Center line 〜センターライン〜
元読売巨人軍・井端弘和氏が、野球にまつわる様々なテーマを、独自の目線で深く語るYouTubeチャンネル『イバTV』を配信中! コラム 〜センターライン〜 では『イバTV』の未公開部分を深堀りし、テーマに沿ってお届けします。
[連載 第33回]
井端弘和が語る「マイナスをプラスに変える、気持ちの切り替え」(前編)
Posted 2021.06.04
©YOMIURI GIANTS

主力の離脱とチームの活性化は裏表

リーグ3連覇を狙うジャイアンツが、相次ぐ主力選手の登録抹消で危機に直面している。
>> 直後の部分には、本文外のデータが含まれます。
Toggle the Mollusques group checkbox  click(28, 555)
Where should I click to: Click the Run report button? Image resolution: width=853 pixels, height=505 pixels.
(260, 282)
5月7日、エース菅野智之が4イニングを投げた時点で「右肘の違和感」から緊急降板し、出場選手登録を抹消。2日後の9日にはキャプテンの坂本勇人が牽制を受けてヘッドスライディングで帰塁した際、右手親指の末節骨を骨折。復帰まで1ヶ月の診断が下った。エースとキャプテンが故障したジャイアンツにとって、さらに痛手となったのは、岡本へのチャンスメイクに奮闘していたリードオフマン、梶谷の離脱だ。新型コロナ陽性から復帰した丸も調子が上がらず、不安山積の交流戦が続いている。
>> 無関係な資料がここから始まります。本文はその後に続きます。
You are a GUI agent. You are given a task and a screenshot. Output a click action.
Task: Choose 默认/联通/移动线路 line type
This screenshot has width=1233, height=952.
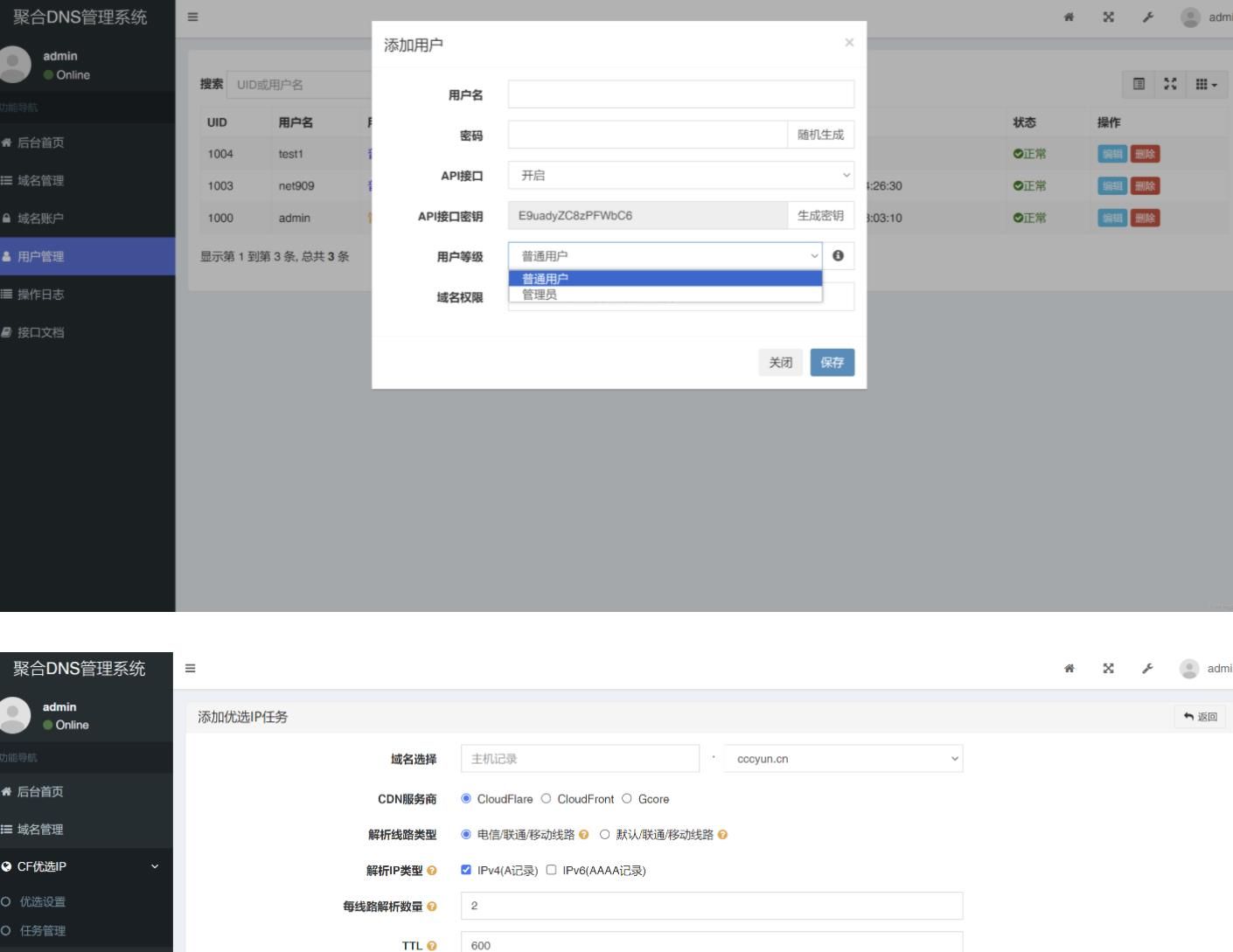point(604,834)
こうした苦難が続くとき、チームはどのように切り替えを図っていくべきなのか。井端弘和は「一時的な離脱は、決して悪いことばかりではない」と語る。
「3ヶ月かかるとか、シーズン棒に振るという離脱であれば、相当苦しいでしょうけど、逆にずっと同じメンバーで戦っていても、新鮮さがなくなって、勢いが生まれにくい。首脳陣も主力が1ヶ月戦列を離れるようなケースは十分想定してイメージを持っているし、若手にとっては大きなチャンスですから。それがむしろ活性化につながると思うんですよ。いま出ている選手や代わりに上がってきた選手がどうカバーするかですよね」

「コロナ離脱」は順位にどう影響を与えるか?

「僕が見る限り、新型コロナウイルスの陽性者が出て、選手が離脱したチームって、案外勝っているなという印象なんですよ。ヤクルトもそうですし、日本ハムのときは、さすがにヤバいなと思ったけど、意外と踏みとどまった。開幕直後よりも少し勝ちが多いくらいじゃないか」

ヤクルトは3月末に捕手の西田明央の感染が判明し、濃厚接触者の疑いがあるとして山田哲人、青木宣親、内川聖一、西浦直亨の1軍登録が抹消される事態となった。ところがファンが失望する中、3番・塩見泰隆、4番・村上宗隆、5番・太田賢吾という緊急クリーンアップが活躍。チーム一丸となってDeNAに連勝し、苦難を乗り切った。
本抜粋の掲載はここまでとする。